In the intervention group we expect to achieve the following improvements after four weeks of prehabilitation compared to baseline measurements: a 10% increase in VO2 peak, a 15% increase in VO2 at anaerobic level, a 20–40% increase in 1-RM tests and an increase of > 20 m in the 6MWT [12, 15, 16, 19, 27].

Nutritional assessment and intervention

The nutritionist will complete nutritional assessments at baseline appointments and during the prehabilitation program using the patient-generated subjective global assessment (PG-SGA), body composition (skinfold measurements, mid upper-arm muscle area), hand grip strength and nutritional intake (caloric and protein intake), and a patients’ three-day food diary.

We aim to establish an anabolic condition preoperatively. In cachectic and sarcopenic patients we try to increase lean body mass by 1–2 kg or more during four weeks of prehabilitation. In order to achieve this goal, the target dietary protein intake will be 1.5–1.8 g/kg body weight in all patients [16, 3035].

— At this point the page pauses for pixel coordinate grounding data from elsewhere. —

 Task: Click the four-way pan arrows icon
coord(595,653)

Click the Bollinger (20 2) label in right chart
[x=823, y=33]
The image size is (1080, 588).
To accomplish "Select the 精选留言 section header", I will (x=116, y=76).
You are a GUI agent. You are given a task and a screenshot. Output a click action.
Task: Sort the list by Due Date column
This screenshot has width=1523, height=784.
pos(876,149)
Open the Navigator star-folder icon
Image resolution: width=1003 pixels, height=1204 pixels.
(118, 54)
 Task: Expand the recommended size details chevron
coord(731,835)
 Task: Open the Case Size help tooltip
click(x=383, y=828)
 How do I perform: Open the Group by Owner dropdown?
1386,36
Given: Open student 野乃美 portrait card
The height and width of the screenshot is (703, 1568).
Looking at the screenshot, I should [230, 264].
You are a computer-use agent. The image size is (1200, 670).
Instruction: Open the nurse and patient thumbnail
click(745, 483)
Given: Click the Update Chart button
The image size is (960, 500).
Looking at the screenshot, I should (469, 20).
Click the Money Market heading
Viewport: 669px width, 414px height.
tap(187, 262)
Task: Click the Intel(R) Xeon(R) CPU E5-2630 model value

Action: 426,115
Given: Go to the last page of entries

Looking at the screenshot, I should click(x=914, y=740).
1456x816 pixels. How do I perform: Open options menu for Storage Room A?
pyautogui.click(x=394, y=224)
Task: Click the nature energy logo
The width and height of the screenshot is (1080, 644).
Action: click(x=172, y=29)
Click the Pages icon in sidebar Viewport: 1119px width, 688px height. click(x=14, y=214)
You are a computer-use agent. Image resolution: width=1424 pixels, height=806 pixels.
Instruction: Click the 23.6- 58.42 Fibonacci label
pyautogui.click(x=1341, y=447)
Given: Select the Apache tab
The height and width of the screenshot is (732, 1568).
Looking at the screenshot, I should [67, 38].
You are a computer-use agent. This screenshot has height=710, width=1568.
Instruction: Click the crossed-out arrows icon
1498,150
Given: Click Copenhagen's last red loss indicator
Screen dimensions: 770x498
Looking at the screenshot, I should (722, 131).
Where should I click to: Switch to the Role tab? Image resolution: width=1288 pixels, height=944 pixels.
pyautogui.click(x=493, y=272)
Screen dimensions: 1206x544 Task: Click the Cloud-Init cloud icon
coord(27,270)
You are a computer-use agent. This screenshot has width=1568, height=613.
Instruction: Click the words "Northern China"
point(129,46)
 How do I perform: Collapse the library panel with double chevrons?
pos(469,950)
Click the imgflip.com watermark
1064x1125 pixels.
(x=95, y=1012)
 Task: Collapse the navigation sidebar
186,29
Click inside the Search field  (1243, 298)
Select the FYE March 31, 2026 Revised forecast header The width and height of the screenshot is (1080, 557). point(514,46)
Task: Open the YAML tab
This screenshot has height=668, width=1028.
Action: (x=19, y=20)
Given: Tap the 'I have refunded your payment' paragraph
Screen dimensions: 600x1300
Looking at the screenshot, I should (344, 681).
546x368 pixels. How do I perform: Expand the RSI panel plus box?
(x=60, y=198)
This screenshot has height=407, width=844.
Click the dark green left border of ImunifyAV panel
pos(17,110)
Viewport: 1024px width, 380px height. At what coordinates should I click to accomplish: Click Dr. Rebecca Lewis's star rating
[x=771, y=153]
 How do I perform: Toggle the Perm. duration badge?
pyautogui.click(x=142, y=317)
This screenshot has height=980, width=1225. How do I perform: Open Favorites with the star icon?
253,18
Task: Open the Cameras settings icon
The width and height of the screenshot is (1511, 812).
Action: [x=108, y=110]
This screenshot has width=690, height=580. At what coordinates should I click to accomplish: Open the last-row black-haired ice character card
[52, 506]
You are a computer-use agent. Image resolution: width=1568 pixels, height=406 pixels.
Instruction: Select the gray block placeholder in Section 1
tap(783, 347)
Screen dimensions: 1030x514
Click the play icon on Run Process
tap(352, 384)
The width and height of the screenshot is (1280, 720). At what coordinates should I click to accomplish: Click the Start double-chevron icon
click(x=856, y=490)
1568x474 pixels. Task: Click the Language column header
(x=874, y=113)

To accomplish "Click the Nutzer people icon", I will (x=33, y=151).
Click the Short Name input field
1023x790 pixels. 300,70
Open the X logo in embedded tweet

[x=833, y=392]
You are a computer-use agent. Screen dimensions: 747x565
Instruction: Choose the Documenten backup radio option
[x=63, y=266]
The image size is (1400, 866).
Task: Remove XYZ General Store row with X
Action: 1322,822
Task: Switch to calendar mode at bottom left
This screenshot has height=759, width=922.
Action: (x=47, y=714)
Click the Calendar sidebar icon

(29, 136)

Participants will receive high-quality protein supplements containing 30 g of whey protein following exercise and before sleep. Dietary advice will be given in order to achieve adequate oral protein intake spread properly across meals. Since vitamin D is associated with muscle mass and muscle strength [36, 37], vitamin D will be supplemented daily according to guidelines of the Health Council of the Netherlands (10 μg for women aged 50-69y, for men <70y and women <50y with colored skin and/or little sun exposure and 20 μg for women and men aged 70 y or older) [38]. Besides vitamin D, many elderly patients may have other micronutrient deficiencies or ingest vitamins and minerals below recommended doses before and after surgery. Therefore, all other vitamins and minerals are supplied in a multivitamin/mineral supplement containing 50% of the recommended daily allowance.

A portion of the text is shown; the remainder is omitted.